Passage shown:
Why we need a mlops framework to manage machine learning development lifecycle

Machine learning deployment is hard because it comes with a lot of constraints and no adequate tooling

Identifying the challenges to address when deploying machine learning

It is a very common pattern to hear that “machine learning deployment is hard”, and this is supposed to explain why so many firms do not achieve to insert ML models in their IT systems (and consequently, not make money despite consequent investments in ML).

On the other hand, you can find thousands of tutorial across the web to explain how to deploy a ML API in 5 min, either locally or on the cloud. There is also a large amount of training sessions which can teach you “how to become a machine learning engineer in 3 months”.

Who is right then? Both!

Actually, there is a confusion on what “deployment” means, especially in big enterprises that are not “tech native” or for newbies in ML world. Serving a model over an API pattern is a start, but you often need to ensure (at least) the following properties for your system:

  • scalability and cost control: in many cases, you need to be able to deal with a lot of (possibly concurrent) requests (likely much more than during training phase). It may be hard to ensure that the app will be able to deal with such an important amount of data. Another issue is that ML oftens needs specific infrastrusture (e.g., GPU’s) which are very expensive. Since the request against the model often vary wildly over time, it may be important to adapt the infrastructure in real time to avoid a lot of infrastructure costs

  • speed: A lot of recent state of the art (SOTA) deep learning / ensemble models are computationally heavy and this may hurt inference speed, which is critical for some systems.

  • disponibility and resilience: Machine learning systems are more complex than traditional softwares because they have more moving parts (i.e. data and parameters). This increases the risk of errors, and since ML systems are used for critical systems making both the infrastructure and the code robust is key.

[Saved entries]
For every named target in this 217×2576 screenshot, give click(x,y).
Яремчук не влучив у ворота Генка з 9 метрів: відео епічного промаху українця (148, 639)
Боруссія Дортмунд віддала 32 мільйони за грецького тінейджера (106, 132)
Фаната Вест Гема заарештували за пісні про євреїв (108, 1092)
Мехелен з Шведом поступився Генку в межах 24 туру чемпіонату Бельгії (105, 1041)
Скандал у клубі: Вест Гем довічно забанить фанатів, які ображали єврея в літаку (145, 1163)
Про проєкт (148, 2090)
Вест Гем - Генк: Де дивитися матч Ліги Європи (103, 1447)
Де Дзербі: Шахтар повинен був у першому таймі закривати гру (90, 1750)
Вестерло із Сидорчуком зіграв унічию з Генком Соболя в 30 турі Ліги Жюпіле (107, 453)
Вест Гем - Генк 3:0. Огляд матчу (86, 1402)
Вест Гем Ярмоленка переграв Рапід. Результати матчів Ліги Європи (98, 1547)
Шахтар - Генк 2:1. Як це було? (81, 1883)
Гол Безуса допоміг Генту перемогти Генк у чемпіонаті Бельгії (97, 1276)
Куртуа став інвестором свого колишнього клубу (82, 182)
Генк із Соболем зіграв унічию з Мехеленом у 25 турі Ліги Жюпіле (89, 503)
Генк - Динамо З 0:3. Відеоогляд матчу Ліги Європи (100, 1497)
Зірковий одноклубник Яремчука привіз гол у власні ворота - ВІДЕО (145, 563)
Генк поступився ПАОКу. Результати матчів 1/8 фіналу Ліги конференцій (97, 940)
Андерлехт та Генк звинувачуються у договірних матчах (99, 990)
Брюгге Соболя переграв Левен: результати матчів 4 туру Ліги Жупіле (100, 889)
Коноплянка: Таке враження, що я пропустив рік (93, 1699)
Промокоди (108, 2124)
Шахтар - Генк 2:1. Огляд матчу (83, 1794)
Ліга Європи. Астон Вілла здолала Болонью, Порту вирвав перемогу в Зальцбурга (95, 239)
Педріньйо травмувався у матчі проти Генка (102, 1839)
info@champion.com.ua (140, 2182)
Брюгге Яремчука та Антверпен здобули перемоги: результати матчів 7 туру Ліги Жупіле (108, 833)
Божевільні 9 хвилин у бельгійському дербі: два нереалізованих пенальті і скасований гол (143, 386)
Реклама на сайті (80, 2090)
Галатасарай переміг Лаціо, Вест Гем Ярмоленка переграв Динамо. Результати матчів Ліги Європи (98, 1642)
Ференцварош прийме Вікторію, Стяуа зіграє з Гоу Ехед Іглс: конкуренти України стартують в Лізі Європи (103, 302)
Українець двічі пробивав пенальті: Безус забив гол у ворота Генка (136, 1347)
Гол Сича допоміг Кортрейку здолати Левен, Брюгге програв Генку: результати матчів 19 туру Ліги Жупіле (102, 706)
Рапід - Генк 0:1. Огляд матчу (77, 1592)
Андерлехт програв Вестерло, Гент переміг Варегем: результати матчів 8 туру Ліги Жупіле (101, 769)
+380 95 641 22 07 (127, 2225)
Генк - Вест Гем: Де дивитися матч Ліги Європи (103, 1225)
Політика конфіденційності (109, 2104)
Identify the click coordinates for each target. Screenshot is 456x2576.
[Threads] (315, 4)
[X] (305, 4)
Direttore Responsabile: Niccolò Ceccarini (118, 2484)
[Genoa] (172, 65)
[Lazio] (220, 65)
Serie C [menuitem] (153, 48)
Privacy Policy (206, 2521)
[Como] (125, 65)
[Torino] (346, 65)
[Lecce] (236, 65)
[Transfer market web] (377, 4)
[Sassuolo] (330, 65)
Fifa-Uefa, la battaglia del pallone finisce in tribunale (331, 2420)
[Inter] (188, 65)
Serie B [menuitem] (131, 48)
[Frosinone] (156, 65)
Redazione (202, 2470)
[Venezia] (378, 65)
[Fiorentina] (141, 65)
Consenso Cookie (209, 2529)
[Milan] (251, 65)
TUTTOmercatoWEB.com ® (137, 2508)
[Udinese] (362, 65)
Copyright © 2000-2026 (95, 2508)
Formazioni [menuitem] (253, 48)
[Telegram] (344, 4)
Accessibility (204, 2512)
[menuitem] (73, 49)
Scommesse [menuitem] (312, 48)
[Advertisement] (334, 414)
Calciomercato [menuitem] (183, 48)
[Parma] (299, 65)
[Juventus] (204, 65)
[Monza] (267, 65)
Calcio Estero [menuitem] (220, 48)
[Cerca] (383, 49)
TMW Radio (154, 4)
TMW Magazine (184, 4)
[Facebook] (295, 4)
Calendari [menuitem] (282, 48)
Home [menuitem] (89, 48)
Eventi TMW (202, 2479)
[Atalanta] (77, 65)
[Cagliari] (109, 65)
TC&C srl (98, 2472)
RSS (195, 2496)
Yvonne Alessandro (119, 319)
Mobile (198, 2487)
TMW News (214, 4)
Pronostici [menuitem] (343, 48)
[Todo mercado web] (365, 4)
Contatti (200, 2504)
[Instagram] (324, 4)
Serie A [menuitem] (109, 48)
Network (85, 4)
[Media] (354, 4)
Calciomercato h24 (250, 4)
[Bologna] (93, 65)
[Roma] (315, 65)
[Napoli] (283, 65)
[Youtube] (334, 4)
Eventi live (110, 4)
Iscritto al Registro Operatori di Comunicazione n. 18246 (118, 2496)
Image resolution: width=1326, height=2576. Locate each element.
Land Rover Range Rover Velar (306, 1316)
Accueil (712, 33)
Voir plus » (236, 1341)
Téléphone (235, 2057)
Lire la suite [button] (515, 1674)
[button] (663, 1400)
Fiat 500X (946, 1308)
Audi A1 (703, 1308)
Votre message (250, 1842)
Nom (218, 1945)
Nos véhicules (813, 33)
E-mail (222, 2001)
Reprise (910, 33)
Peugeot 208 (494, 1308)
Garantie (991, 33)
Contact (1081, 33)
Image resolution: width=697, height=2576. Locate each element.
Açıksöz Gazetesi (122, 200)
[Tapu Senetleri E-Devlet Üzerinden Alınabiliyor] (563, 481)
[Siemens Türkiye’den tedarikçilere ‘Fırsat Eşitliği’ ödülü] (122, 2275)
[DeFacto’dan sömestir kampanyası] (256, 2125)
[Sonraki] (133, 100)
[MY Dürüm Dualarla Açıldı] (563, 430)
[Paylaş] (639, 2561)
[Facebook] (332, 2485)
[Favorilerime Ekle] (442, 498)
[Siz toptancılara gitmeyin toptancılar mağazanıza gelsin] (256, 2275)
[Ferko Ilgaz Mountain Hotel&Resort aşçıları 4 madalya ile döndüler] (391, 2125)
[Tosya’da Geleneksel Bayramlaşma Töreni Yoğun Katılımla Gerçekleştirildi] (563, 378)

What is needed: Print the text of the article on machine learning deployment between "Identifying the challenges" and "investments in ML).", inclusive.

Response to the task:
Identifying the challenges to address when deploying machine learning

It is a very common pattern to hear that “machine learning deployment is hard”, and this is supposed to explain why so many firms do not achieve to insert ML models in their IT systems (and consequently, not make money despite consequent investments in ML).